By using the resource quota management provided by YuniKorn, it is more efficient, seamlessly setup and it provides the job queue to handle common scheduling ordering requirements.
Job Ordering Policy: StateAware (optimized FIFO)
StateAware app sorting policy orders jobs in a queue in FIFO order, and schedule them one by one on conditions.
The condition is to wait for the application enters a runnable state. This avoids the common race condition while submitting
lots of batch jobs, e.g Spark, to a single namespace (or cluster). By enforcing the certain ordering of jobs, it also improves
the scheduling of jobs to be more predictable. More explanation of this feature can be found in doc here.
Work with the cluster-autoscaler
In this release, YuniKorn has been tested heavily to work nicely with the Kubernetes cluster-autoscaler. It brings the maximum elasticity to the Kubernetes cluster by working efficiently with the cluster-autoscaler. Some bugs are fixed and some improvements are done in this release.
Even cache system
In this release, an efficient even cache system is added into the scheduler. This system caches some key scheduling events in a memory store and publishes them to Kubernetes event system when needed. More scheduling events are visible directly from Kubernetes by using kubectl command. This helps to improve the usability and debuggability a lot.
More comprehensive web UI
YuniKorn UI provides a better centralized view for resource management. An nodes page has been added to the UI, to display the detailed nodes info in the cluster. The apps page has been enhanced, it now provides a search box to search apps by queue or application ID.
v0.8.0 (4 May 2020)
This release ships a fully functional resource scheduler for Kubernetes with a number of useful features that empower to run Big Data workloads on K8s. See more at Release Notes.
- Communication protocols between RM and scheduler-shim.
- gRPC interfaces.
- Scheduler plugin interfaces.
- Hierarchy queues with min/max resource quotas.
- Resource fairness between queues, users and apps.
- Cross-queue preemption based on fairness.
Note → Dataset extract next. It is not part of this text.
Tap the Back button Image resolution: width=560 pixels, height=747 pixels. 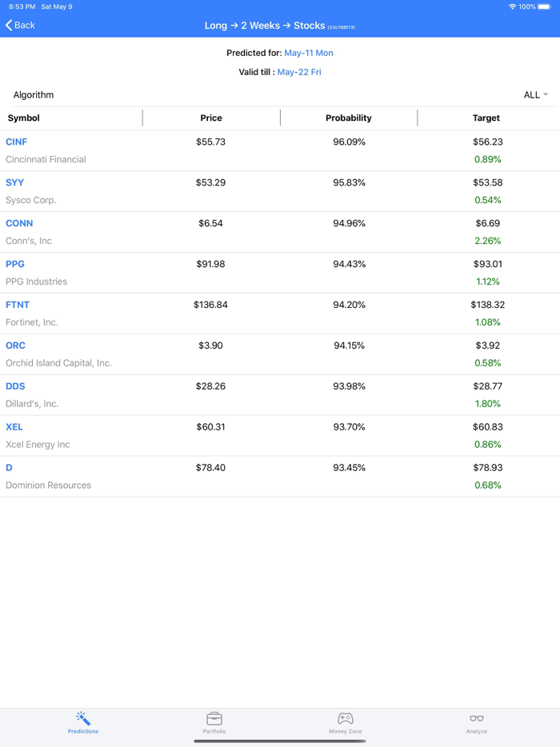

- Fair/Bin-packing scheduling policies.
- Placement rules (auto queue creation/mapping).
- Customized resource types (like GPU) scheduling support.
- Rich placement constraints support.
- Automatically map incoming container requests to queues by policies.
- Node partition: partition cluster to sub-clusters with dedicated quota/ACL management.
- Configuration hot-refresh.
- Stateful recovery.
- Metrics framework.
- Support K8s predicates. Such as pod affinity/anti-affinity, node selectors.
- Support Persistent Volumes, Persistent Volume Claims, etc.
- Load scheduler configuration from configmap dynamically (hot-refresh).
- 3rd Operator/controller integration, pluggable app discovery.
- Helm chart support.
- Cluster overview page with brief info about the cluster.
- Read-only application view, including app info and task breakdown info.
- Read-only queue view, displaying queue structure, queue resource, usage info dynamically.